- Episode no.: Season 18 Episode 1
- Directed by: Michael Marcantel
- Written by: Bill Odenkirk
- Production code: HABF15
- Original air date: September 10, 2006

Guest appearances
- Michael Imperioli as Dante Jr.; Joe Mantegna as Fat Tony; Metallica as themselves; Joe Pantoliano as Dante;

Episode features
- Couch gag: The couch is replaced by four wooden chairs. An instrumental version of "Pop Goes the Weasel" plays as the family goes around the chairs playing the game Musical chairs. When the music stops, everyone but Homer grabs a seat.
- Commentary: Al Jean Matt Selman Joel H. Cohen Tom Gammill Max Pross Joe Mantegna Michael Marcantel Michael Polcino

Episode chronology
| ← Previous "Marge and Homer Turn a Couple Play" | Next → "Jazzy and the Pussycats" |
- The Simpsons season 18

= The Mook, the Chef, the Wife and Her Homer =

"The Mook, the Chef, the Wife and Her Homer" is the first episode of the eighteenth season of the American animated television series The Simpsons. It first aired on the Fox network in the United States on September 10, 2006. In the episode, Fat Tony is put out of commission by a rival family, then Homer and Bart take over the Springfield Mafia.
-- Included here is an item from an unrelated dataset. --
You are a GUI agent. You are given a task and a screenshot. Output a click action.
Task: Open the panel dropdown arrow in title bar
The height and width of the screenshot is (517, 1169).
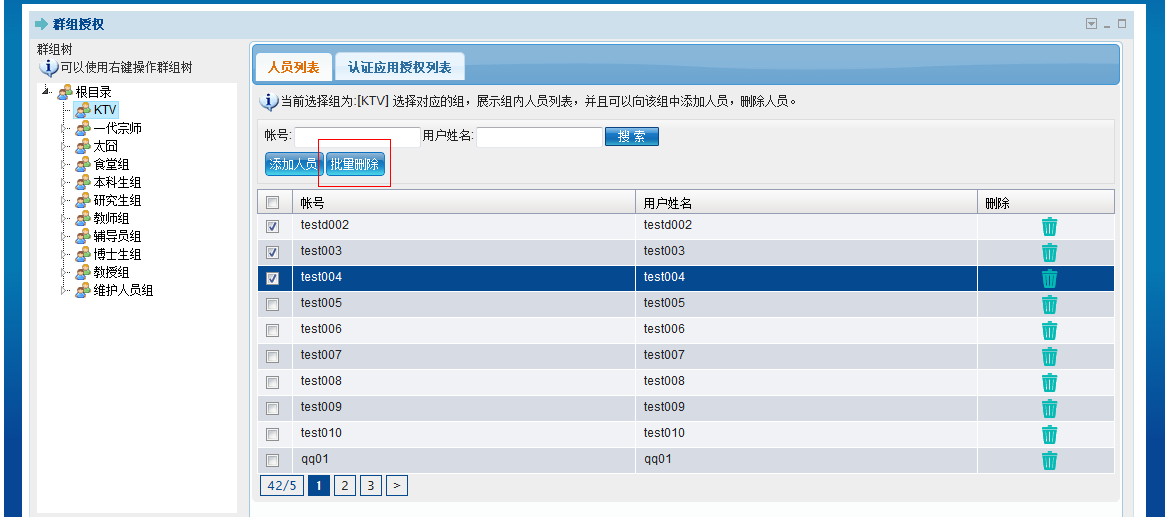click(x=1091, y=23)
The episode was written by Bill Odenkirk and directed by Michael Marcantel. Metallica guest star as themselves, while Michael Imperioli and Joe Pantoliano guest star as Fat Tony's enemies, Dante Jr. and Dante, respectively. In its original broadcast, "The Mook, the Chef, the Wife and Her Homer" was watched by around 11.5 million people and received a 5.3 Nielsen rating. This episode is unavailable for streaming on Disney+ in Singapore.

==Plot==

Left to right: Hans Moleman, James Hetfield, Lars Ulrich, Kirk Hammett and Robert Trujillo

After Bart humiliates him in front of Metallica, Otto spanks him, leading to his suspension from driving the school bus. With this, Marge has to drive carpool to several of Bart and Lisa's classmates, including Michael, the son of Fat Tony. News of Michael's family spreads, and everyone tries to keep their distance from him. However, Lisa chooses to befriend Michael and discovers that he is a talented cook who dreams of being a chef, rather than going into the family business of "waste management".
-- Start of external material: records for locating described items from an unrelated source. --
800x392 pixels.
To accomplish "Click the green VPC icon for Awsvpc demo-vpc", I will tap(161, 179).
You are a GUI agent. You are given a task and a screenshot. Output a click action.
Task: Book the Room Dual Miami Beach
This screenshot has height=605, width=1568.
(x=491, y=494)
When Fat Tony takes a turn driving the children home from school, they find themselves attacked by the Calabresi family, although Fat Tony manages to elude them. Michael then invites the Simpson family over for dinner, but the Calabresis show up unexpectedly for a sit-down. When soufflés are served to the mobsters, they are at first impressed, but the Calabresis go on to mock Michael after he reveals that he was the one who made them. Fat Tony admonishes Michael for making him look weak in front of his enemies before he is suddenly gunned down by an attack helicopter, leaving him comatose.

With no leadership, Johnny Tightlips urges a reluctant Michael to step up as boss, but Homer and Bart volunteer in his place. They then proceed to handle Fat Tony's business, extorting Moe and Krusty, as well as taking several luxury items for themselves. Eventually, Michael notices how the power is corrupting Homer and Bart and seeks to put an end to it.
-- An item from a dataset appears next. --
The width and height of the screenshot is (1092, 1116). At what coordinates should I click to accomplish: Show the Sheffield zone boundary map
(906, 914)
Michael invites the Calabresis to the Simpsons' house for dinner, where he concedes defeat and states that he is out of the family business. They applaud his decision, but end up choking and dying over their meals. Marge discovers the food has been poisoned, and although Michael appears remorseful, Lisa finds out it was intentional. After Fat Tony congratulates Michael for taking down their enemies, Lisa asks Michael why he did not tell Fat Tony it was all an accident. He then bluntly tells her to never ask him about his business.

==Cultural references ==

The title is a reference to The Cook, the Thief, His Wife and Her Lover. Homer says the greatest mob film of all time was Shark Tale. The 2004 animated film took its general storyline from The Godfather although it transferred the material into a PG-rated animated film. The ending of the episode is a reference to the ending of The Godfather, including the music - "the godfather waltz" by Nino Rota. Guest star Michael Imperioli was chosen for his role as Christopher Moltisanti in The Sopranos. The Sopranos intro is played when Fat Tony and his crew drive through Springfield.

==Reception==
Dan Iverson of IGN wrote that the episode was "charming", and that he enjoyed its parody of The Godfather, praising Pantoliano and Imperioli's appearances. He also wrote that as the episode was too random, he missed the emotional impact it should have had, giving the episode a final rating of 7/10.

Colin Jacobson of DVD Movie Guide thought it was a good start to the season. He said the episode "adds new spice to the concept" of The Godfather parodies previously done on the series.

On Four Finger Discount, Guy Davis and Brendan Dando liked the episode and thought the guest stars were playing characters similar to the types they are known to play.

In 2007, Simon Crerar of The Times listed Metallica's performance as one of the 33 funniest cameos in the history of the show.